As the beef industry selected for more growth and less back fat, producers inadvertently selected for lower fertility.
“This created late-maturing, hard-keeping, high-maintenance cows that struggle to reproduce under traditional ranch conditions.”
To maintain those cows and have them rebreed, ranchers had to increase supplemental feeding.

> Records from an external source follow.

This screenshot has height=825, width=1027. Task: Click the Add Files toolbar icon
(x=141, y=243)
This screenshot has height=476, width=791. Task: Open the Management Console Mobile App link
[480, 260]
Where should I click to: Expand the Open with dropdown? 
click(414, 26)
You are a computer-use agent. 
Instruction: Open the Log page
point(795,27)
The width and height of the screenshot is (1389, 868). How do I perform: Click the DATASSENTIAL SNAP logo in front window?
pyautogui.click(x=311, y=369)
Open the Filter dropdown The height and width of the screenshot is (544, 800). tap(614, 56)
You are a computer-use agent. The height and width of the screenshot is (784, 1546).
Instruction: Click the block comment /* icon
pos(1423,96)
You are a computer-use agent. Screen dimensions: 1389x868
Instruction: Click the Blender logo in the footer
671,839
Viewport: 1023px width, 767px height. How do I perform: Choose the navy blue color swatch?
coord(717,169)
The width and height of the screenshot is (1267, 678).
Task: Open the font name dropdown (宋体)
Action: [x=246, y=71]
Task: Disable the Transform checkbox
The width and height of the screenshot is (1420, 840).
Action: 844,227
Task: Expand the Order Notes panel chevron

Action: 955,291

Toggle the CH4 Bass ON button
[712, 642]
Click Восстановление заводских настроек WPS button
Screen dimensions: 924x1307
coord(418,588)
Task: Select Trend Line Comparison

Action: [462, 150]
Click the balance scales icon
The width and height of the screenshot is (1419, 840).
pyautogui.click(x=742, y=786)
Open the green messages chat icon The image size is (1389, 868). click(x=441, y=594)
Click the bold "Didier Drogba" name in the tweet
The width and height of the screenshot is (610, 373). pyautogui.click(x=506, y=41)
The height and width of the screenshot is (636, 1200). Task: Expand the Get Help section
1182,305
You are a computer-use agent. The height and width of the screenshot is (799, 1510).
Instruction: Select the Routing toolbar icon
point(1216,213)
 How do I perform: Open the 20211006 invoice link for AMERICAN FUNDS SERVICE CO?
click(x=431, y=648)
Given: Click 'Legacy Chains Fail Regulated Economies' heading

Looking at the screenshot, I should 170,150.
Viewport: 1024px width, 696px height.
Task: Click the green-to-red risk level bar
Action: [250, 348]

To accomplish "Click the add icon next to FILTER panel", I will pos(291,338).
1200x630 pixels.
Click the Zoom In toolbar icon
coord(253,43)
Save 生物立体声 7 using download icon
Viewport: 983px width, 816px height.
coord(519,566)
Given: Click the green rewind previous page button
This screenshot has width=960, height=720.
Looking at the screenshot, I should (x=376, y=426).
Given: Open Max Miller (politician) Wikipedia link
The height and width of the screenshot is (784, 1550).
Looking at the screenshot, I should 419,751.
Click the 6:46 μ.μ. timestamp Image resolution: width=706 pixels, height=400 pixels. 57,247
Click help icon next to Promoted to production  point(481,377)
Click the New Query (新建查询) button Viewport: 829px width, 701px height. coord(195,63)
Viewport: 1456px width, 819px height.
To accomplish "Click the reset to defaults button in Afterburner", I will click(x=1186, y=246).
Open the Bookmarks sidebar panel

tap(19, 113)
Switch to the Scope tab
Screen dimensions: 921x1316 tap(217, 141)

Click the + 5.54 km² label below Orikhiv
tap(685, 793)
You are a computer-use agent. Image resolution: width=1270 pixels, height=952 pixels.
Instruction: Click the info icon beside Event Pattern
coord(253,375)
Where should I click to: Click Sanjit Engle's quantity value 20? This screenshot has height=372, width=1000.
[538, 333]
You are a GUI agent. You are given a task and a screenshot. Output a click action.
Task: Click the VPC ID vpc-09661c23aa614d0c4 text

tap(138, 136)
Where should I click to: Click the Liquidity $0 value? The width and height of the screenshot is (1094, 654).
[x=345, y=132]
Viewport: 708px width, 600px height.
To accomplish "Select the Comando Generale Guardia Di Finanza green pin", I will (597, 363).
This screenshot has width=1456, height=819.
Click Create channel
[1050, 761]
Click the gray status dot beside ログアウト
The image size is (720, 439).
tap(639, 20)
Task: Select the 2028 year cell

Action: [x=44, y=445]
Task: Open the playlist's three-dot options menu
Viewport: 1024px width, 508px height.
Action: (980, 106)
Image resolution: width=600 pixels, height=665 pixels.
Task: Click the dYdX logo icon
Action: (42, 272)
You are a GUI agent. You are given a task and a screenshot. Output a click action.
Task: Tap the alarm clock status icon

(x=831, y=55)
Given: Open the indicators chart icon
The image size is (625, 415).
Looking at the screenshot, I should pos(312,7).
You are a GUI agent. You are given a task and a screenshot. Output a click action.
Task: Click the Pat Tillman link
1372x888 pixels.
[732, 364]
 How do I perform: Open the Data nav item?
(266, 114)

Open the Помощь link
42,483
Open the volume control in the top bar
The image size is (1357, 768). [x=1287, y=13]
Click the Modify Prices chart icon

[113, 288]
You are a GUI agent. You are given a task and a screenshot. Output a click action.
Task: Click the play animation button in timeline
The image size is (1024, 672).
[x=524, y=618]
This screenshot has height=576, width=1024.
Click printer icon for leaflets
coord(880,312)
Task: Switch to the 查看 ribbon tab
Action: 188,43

Instead of producing cows to fit their environment, they supplied expensive inputs to fit their cows’ needs.
Steve Hendrick of the Coaldale Veterinary Clinic in Coaldale, Alta., said fertility is extremely important to profitability.
“Nutrition is important, but you also want to start out with a fertile type of cow. It’s interesting to hear people discuss the question of proper age and size of heifers at breeding as the two most determining factors on pregnancy rates.
“I agree with age as a criteria, but size is a tricky topic. All too often, producers choose the bigger animals, but those may be slower to mature.”
The average cows in most breeds are much larger than they used to be.
“This makes it hard to judge a heifer and determine whether she will mature to be 1,300 pounds or 1,500 lb. When estimating whether a heifer is between 55 to 65 percent of her mature body weight at breeding time, you don’t really know. You could look at the dam and maybe have an idea based on her size, but that’s only half the equation. We don’t always know what genes for size the heifer got from her sire,” said Hendrick.
Frame score charts can help estimate mature frame size, if age, weight and hip height of the heifer are known.
“These might help you guess what her mature size and body weight might be, at least in terms of whether she will be a large frame or smaller frame,” says Hendrick.
“It’s also important to put selection pressure on replacement heifers, and only give them a short breeding season, just one or two cycles. The ones that don’t breed early are not as fertile.”
Inherent fertility is important but other factors come into play.
“If cows or heifers are too thin, they won’t breed. Here in Canada, we use the five-point body condition scale, so we say that any female that is less than 2.5 on that scale is less likely to breed. There is higher risk for cows not cycling when they are thin,” Hendrick said.
Reproductive diseases can also cause infertility. Dr. Eduardo Cobo at the University of Calgary said trichomoniasis and campylobacteriosis (vibriosis) are two of the main reproductive diseases that reduce pregnancy rates. These sexually transmitted diseases are often under-diagnosed.
“If a herd has fertility problems and uses natural service for breeding, producers should not ignore the possibility that they have one or both of these diseases,” he said.
“Both of these diseases kill the embryo or fetus, mostly in the first months of gestation. The cow is bred and becomes pregnant, but the pregnancy doesn’t last long. It’s often an early embryo mortality rather than an abortion; you don’t see the fetus.
“This is different than most of the other reproductive diseases like brucellosis, leptospirosis, IBR or BVD. When those diseases kill the fetus, it might be several months old and you see the abortion,” Cobo said.